Le TRIEB est une irruption dynamique.
L’INSTINCT est une force calme, continue.
Le TRIEB est lié au STURM und DRANG (en français Tempête et Passion/Elan) et
le noyau de la notion est issu du PREROMANTISME allemand. Il est le MOTEUR
qui agit en la réalité humaine et qui s’investit en discours poétique. Il est donc
lié à l’ESTHETIQUE.
NIETZSCHE, dans sa leçon inaugurale à BÂLE, sur HOMERE et la PHILOLOGIE
classique (1869) va présenter celle-ci (la PHILOLOGIE) comme un ensemble
d’INSTINCTS SCIENTIFIQUES et ETHICO-ESTHETIQUES disparate donnant
l’impression d’une unité apparente.
Ces instincts sont mélangés : ainsi une activité unitaire en apparence est liée à
une foule d’instincts. Le MÊME recouvre de nombreux instincts, non fondus.

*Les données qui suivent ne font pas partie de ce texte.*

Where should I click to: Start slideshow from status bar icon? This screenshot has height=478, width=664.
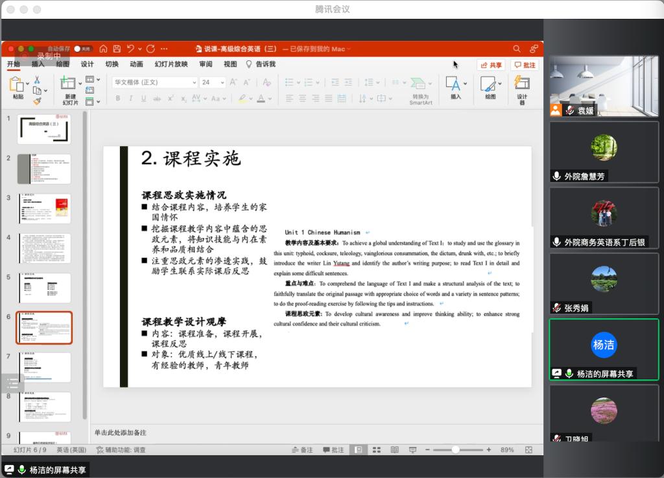pyautogui.click(x=412, y=450)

La PHILOLOGIE est ainsi présentée comme une science de la NATURE cherchant
à sonder le plus profond instinct de l’HOMME.
L’ INSTINCT de PAROLE (SPRACHINSTINKT)
TRIEB et INSTINCT sont les leviers des apparences, la PHILOLOGIE va les
actualiser sous forme de CONNAISSANCE, de SCIENCE humaine.
SCHILLER (que reprend NIETZSCHE) fonde son anthropologie (science de
l’homme) sur le SOI (SACHTRIEB), allant vers le réel, et le FORMTRIEB, allant
vers la forme.
Ils sont sources de KUNSTTRIEB (instinct de l’ART) qui est perçu comme un
langage prenant forme dans la réalité, par exemple la création artistique.
L’instinct est naturaliste, il vient de la NATURE. C’est une PUISSANCE (MACHT)
qui se matérialise soit en style APOLLINIEN, soit en style DIONYSIAQUE.
NIETZSCHE fait l’analogie entre les deux instincts SACHTRIEB et
FORMTRIEB et la dualité des sexes. Pour lui, SOCRATE qui nie l’instinct est un
MONSTRE.
Il va aussi déplorer les faits de l’INSTINCT de CONNAISSANCE
(ERKENNTNISTRIEB) aboutissant à la Science, de l’instinct de culture, de
l’instinct de VERITE, trop imprégnés de RAISON.
Rappelons que la définition standard de la PHILOLOGIE est l’établissement du
texte authentique, de son contenu historique et socioculturel, à propos de ce
qui a survécu d’une civilisation de l’écriture (Alain REY).
Le TRIEB de SCHILLER (Instinct)
Le WILLE (VOLONTE ) de SCHOPENHAUER
Les SOUTERRAINS de DOSTOÏEWSKI
La GENEALOGIE de NIETZSCHE
Correspondent à l’INCONSCIENT, thème central de FREUD et de LACAN.